И в этом случае ее искренний, верный друг, графиня Каменская, ходатайствует и просит вместе с нею; но к счастью их обеих, опасения оказались напрасны и слухи несправедливы: все осталось в прежнем виде и Архив переполнялся молодыми людьми.
Бантыш-Каменский не оставлял праздным многочисленное общество своей блестящей молодежи, большей частью числившейся сверх штата; ей нечего было делать в самом Архиве, а потому он, вместе с Малиновским, придумал другие занятия, заставляя переводить иностранных писателей. Из этих переводов составился огромный писанный том, хранящийся в Императорской Публичной Библиотеке и носящий такое странное заглавие «Дипломатические статьи из Всеобщего Робинстонова Словаря перев. при московском Архиве, служащими благородными юношами в 1802, 1803, 1804 и 1805 годах под надзиранием Статского Советника Алек. Малиновского», как видно в то время слову благородный (конечно по происхождению) придавали большое значение. Блудов выступает в этом сборнике на литературное поприще со следующей статьей: «О союзах заключенных между государствами, перев. Коллежским Асессором Блудовым (ст. XII, стр. 193–232). Надо сознаться, что как эта статья, так и большая часть других не отличаются ни правильностью слога, ни легкостью речи.

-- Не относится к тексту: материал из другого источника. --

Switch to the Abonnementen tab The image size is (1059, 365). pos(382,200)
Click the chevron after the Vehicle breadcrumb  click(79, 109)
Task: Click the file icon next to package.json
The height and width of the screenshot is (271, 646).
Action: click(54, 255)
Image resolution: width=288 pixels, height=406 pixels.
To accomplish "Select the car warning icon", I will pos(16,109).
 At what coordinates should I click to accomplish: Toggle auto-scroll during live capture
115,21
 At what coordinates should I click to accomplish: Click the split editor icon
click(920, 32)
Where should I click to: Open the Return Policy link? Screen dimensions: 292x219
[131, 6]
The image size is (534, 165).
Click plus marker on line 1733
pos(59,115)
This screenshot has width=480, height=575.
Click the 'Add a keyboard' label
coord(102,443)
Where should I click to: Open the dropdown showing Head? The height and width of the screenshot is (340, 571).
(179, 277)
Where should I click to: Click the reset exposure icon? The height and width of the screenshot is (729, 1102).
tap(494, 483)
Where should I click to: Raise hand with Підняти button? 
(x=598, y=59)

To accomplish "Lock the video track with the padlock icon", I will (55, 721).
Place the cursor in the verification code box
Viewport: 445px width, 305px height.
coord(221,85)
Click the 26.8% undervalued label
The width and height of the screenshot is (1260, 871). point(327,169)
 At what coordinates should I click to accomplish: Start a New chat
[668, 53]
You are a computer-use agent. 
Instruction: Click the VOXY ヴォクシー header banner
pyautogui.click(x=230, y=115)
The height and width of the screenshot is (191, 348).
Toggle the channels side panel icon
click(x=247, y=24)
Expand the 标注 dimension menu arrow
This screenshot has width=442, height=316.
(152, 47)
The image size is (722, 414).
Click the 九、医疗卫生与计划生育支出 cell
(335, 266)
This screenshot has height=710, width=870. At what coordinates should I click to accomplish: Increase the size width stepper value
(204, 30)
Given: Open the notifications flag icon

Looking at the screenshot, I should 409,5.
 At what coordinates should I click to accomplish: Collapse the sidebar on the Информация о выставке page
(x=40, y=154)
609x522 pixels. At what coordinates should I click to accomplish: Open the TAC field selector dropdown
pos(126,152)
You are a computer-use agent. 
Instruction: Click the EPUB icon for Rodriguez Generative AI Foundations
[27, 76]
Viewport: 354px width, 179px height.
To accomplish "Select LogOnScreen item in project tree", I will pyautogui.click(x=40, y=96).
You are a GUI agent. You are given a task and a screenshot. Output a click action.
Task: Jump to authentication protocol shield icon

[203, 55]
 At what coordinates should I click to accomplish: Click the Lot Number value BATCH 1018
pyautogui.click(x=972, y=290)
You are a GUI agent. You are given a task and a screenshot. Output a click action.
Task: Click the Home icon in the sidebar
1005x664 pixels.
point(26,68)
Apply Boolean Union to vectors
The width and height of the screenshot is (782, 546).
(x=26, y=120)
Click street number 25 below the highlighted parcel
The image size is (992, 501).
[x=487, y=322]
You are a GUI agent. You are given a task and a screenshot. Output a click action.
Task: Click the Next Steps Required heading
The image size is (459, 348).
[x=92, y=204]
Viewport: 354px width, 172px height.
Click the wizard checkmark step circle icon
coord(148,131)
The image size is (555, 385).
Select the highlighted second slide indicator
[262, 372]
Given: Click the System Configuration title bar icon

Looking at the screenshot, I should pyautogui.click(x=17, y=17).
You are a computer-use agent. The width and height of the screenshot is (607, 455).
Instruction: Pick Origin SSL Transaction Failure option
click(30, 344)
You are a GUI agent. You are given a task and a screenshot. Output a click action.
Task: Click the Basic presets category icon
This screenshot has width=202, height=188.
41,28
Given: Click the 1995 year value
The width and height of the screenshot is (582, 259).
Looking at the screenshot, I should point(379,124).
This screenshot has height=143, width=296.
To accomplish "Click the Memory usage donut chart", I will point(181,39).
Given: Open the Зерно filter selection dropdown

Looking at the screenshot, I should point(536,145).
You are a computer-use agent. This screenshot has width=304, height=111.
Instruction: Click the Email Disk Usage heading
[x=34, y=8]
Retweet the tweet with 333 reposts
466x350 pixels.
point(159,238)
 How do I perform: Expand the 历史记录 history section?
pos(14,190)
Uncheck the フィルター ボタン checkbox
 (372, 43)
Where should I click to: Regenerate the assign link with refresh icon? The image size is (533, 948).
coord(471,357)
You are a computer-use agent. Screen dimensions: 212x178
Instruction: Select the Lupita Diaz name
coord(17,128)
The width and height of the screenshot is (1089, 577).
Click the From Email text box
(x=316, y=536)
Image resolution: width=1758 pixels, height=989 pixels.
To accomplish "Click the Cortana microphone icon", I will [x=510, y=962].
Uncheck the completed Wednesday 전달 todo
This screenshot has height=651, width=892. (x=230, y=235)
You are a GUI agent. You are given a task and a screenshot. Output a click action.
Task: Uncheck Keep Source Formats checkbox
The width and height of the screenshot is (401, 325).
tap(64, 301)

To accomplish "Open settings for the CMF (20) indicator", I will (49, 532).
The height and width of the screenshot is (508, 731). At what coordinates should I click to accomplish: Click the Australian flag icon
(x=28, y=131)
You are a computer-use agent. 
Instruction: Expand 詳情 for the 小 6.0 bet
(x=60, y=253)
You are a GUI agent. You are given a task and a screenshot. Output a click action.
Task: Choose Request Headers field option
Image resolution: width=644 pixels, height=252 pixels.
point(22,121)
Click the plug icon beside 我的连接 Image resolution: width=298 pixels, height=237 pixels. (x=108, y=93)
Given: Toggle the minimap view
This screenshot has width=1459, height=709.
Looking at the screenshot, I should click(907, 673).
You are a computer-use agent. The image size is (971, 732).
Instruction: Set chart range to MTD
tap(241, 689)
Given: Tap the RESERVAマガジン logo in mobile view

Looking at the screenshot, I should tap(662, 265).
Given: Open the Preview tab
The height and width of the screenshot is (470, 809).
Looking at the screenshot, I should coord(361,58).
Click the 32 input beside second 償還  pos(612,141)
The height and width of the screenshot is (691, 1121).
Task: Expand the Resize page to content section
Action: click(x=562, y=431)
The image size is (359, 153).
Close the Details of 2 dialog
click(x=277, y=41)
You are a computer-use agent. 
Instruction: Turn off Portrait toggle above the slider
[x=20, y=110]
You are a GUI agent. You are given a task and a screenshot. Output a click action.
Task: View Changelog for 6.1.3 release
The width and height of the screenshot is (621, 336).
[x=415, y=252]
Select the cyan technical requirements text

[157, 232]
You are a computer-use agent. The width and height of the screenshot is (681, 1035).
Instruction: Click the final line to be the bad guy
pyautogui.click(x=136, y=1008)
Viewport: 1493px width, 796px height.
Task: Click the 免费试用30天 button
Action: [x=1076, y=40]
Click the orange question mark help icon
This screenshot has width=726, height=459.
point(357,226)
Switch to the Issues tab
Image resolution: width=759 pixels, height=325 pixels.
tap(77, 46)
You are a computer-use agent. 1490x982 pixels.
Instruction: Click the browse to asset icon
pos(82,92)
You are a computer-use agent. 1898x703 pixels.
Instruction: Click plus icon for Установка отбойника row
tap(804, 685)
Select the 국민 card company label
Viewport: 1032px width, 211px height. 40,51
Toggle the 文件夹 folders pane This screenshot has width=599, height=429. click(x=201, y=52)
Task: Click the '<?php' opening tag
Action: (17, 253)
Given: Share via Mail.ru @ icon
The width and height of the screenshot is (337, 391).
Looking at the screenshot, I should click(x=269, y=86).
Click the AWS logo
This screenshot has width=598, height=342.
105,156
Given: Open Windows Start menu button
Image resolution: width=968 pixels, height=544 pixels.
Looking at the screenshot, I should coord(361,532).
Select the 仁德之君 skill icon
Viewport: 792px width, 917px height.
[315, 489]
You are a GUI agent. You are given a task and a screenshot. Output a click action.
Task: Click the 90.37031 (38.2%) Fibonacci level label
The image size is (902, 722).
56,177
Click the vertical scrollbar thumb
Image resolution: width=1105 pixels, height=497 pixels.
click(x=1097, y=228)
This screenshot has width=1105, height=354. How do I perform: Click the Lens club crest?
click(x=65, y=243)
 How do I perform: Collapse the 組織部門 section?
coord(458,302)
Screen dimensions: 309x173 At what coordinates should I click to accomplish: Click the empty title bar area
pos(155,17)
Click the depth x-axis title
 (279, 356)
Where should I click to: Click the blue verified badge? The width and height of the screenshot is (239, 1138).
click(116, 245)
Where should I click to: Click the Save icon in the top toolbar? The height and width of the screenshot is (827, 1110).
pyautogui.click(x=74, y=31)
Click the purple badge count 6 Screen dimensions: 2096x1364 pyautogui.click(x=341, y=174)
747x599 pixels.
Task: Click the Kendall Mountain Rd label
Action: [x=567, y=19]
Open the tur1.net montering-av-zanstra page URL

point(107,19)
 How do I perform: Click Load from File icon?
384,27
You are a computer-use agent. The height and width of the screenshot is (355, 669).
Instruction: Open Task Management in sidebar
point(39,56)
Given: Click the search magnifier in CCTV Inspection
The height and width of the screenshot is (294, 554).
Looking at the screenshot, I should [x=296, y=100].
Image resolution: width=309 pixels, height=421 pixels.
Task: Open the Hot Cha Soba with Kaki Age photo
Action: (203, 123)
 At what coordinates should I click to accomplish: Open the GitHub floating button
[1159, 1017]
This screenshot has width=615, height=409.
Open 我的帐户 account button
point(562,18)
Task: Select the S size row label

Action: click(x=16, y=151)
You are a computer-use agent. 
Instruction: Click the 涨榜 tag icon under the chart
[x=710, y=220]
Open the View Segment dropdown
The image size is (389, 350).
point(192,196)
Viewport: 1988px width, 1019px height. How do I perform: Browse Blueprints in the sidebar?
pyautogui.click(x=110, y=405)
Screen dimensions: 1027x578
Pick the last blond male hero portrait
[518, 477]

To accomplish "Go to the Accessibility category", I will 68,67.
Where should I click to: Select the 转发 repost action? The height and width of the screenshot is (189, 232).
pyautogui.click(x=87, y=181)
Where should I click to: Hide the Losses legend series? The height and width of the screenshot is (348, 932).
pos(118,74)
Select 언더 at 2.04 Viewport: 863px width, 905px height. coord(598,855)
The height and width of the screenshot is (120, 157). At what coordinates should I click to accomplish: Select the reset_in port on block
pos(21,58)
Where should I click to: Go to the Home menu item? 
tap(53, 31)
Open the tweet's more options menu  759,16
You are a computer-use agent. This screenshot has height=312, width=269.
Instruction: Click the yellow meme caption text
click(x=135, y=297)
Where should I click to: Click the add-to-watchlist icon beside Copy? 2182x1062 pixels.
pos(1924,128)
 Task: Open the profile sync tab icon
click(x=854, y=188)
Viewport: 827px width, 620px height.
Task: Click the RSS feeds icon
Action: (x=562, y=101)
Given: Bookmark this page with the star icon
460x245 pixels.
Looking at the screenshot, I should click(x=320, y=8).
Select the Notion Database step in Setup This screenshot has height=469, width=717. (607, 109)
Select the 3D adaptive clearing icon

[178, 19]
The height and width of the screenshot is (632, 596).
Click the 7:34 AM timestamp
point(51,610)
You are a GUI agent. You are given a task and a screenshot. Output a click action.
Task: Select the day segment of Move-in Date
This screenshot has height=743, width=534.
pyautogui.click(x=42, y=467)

Много нужно было трудиться Блудову, чтобы выработать свой слог, а что он владел им вполне, это мы видим из его исторических трудов и некоторых манифестов; но конечно еще больше труда ему было совладать со своим характером, чрезвычайно пылким. Его быстрый, острый ум нередко увлекал его к возражениям метким и колким, навлекавшим ему вражду людей, с которыми он случайно сходился. Те, которые знали Дмитрия Николаевича впоследствии, могли убедиться до какой степени изменился этот характер. Конечно, много способствовали к тому тесная дружба с Карамзиным и Жуковским, людьми в высшей степени кроткими и благодушными, а впоследствии времени, влияние его жены. Дружба с Дашковым, человеком твердым, положительным и неуклонных убеждений была полезна в другом отношении, и для них обоих: они, так сказать, дополняли собой один другого.